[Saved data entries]
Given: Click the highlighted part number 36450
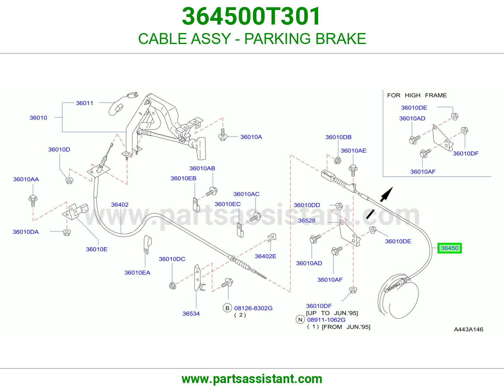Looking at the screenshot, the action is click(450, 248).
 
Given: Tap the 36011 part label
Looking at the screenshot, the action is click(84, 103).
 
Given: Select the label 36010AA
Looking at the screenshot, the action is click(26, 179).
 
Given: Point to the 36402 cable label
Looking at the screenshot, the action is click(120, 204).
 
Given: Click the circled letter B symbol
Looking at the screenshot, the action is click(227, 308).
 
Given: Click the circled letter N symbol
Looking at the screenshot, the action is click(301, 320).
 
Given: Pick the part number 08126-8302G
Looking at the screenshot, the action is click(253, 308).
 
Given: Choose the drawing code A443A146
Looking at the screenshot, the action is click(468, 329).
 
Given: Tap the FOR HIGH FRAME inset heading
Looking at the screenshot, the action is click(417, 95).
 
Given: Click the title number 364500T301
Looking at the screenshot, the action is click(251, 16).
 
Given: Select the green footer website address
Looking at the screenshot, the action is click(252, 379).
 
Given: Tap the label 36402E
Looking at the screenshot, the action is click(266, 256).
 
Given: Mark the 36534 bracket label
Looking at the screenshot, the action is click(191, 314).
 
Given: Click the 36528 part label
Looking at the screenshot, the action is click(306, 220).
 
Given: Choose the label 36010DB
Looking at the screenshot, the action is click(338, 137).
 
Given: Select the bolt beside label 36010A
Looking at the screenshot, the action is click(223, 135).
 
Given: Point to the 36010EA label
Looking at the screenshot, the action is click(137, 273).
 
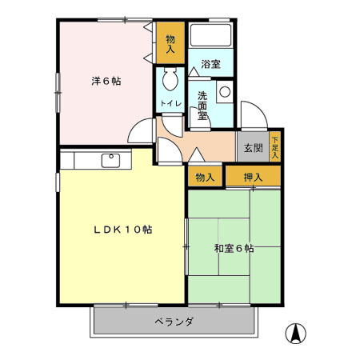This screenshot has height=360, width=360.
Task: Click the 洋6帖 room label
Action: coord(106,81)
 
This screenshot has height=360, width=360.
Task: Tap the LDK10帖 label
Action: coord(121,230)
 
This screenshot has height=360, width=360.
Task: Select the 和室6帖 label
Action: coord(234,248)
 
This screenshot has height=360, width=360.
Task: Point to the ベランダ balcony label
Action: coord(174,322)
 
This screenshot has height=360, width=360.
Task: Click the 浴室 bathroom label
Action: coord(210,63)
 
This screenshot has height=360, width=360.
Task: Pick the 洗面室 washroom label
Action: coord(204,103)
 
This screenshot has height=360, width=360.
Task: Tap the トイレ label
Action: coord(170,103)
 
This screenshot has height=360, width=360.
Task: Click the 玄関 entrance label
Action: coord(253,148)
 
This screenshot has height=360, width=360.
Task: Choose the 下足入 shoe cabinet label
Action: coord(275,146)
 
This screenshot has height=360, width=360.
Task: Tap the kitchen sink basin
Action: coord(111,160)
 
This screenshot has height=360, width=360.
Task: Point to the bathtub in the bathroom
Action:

--

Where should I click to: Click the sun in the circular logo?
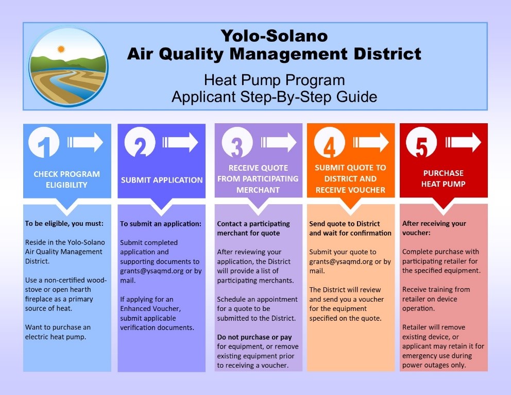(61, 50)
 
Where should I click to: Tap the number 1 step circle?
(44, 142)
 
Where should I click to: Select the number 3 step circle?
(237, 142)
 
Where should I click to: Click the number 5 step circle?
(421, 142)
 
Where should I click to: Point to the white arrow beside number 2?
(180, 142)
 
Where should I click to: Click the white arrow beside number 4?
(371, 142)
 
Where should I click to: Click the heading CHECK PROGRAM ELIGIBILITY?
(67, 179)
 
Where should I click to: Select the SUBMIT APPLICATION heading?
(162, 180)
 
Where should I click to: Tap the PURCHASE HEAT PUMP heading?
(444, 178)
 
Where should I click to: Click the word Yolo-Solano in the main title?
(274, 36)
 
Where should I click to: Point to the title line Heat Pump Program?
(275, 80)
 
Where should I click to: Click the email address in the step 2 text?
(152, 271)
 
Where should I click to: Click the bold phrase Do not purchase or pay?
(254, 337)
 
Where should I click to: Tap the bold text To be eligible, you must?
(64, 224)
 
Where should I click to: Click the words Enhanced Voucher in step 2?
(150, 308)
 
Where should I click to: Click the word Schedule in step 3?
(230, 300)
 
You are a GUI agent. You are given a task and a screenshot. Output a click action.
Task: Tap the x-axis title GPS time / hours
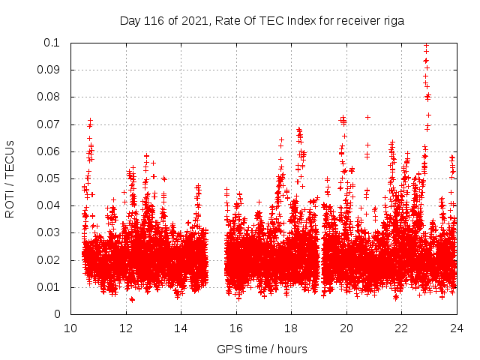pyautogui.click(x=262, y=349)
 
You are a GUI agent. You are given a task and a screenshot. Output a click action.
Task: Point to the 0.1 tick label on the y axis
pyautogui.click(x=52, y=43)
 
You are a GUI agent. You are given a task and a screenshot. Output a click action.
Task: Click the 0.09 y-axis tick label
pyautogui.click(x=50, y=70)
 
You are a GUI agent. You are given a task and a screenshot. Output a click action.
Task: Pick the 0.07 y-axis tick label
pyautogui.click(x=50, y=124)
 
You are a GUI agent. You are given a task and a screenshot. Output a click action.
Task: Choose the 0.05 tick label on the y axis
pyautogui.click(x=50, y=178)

◆ Exercise instructions
Rewrite the lines from the one containing "Given: Click the highlighted" through the one containing "Looking at the screenshot, the action is click(26, 179).", inclusive, with "screenshot" replaced by "page" and nothing else changed. Leave the pictures out.

◆ The completed task
Given: Click the highlighted part number 36450
Looking at the page, the action is click(450, 248).
 
Given: Tap the 36011 part label
Looking at the page, the action is click(84, 103).
 
Given: Select the label 36010AA
Looking at the page, the action is click(26, 179).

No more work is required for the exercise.